PhD em Direito. Professor do CP2. Pesquisador do LEPDESP/UERJ e do NuBRICS/UFF

           

O conflito entre Hamas e Israel é um elemento disruptivo da ordem internacional contemporânea. Em nítida escalada, em particular pelo envolvimento do Irã, este conflito afronta o bem-estar e a sobrevivência da humanidade, seja pelo risco de nuclearização, seja pela intrincada rede de alianças e interesses no teatro de guerra. O carioca, no entanto, não deve estar muito preocupado com isso. Afinal, ele tem seus próprios problemas.

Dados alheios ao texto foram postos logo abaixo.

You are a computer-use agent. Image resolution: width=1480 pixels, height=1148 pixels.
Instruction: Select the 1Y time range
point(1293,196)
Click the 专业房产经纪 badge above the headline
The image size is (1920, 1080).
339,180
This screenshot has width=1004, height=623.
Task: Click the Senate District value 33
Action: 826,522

            Na última quinta-feira, 24/10, três batalhões da PM foram para a região conhecida como Complexo de Israel, conjunto de favelas do subúrbio dominado pelo Terceiro Comando Puro (TCP), a segunda maior organização do narcotráfico local. Na Cidade Alta, controlada pelo traficante Álvaro Malaquias Santa Rosa, o Peixão, os policiais encontraram forte resistência armada de narcotraficantes entrincheirados e organizados na forma de milícia, com treinamento paramilitar, uniformes e avançados recursos tecnológicos. Sim, amigo leitor, tecnologias de ponta: moradores da região relatam que os acessos à Cidade Alta são sistematicamente monitorados por drones e câmeras, além, claro, dos tradicionais olheiros e fogueteiros do tráfico.

            Diante de um oponente tão bem estruturado, beneficiado pelo conhecimento do terreno e pela superioridade topográfica (a Cidade Alta, como o nome indica, fica em um plano superior à Avenida Brasil, por onde a PM acessa a favela), soou tão surpreendente quanto ridícula a declaração da porta-voz oficial da corporação, tenente-coronel Cláudia Moraes, segundo a qual a polícia deu curso à operação sem dados de inteligência. Oi! Sem dados de inteligência, tenente? A PM não esperava a reação dos narcotraficantes? É isso mesmo? Uma operação policial foi feita sem informações? Essa é a polícia militar de Cláudio Castro, o sempre boquiaberto (des)governador do Rio de Janeiro?

            Bem, diante desse cenário de amadorismo e incompetência, tivemos (mais) três cidadãos mortos no macabro “polícia e bandido” do cotidiano carioca: Paulo Roberto de Souza, 60, motorista de aplicativo, Genílson Ribeiro, 49, caminhoneiro, e Renato Oliveira, 48, comerciário, todos cidadãos-trabalhadores. Infelizmente, serão apenas mais três dígitos nesta estatística fúnebre, nesta bem-planejada guerra sem-fim.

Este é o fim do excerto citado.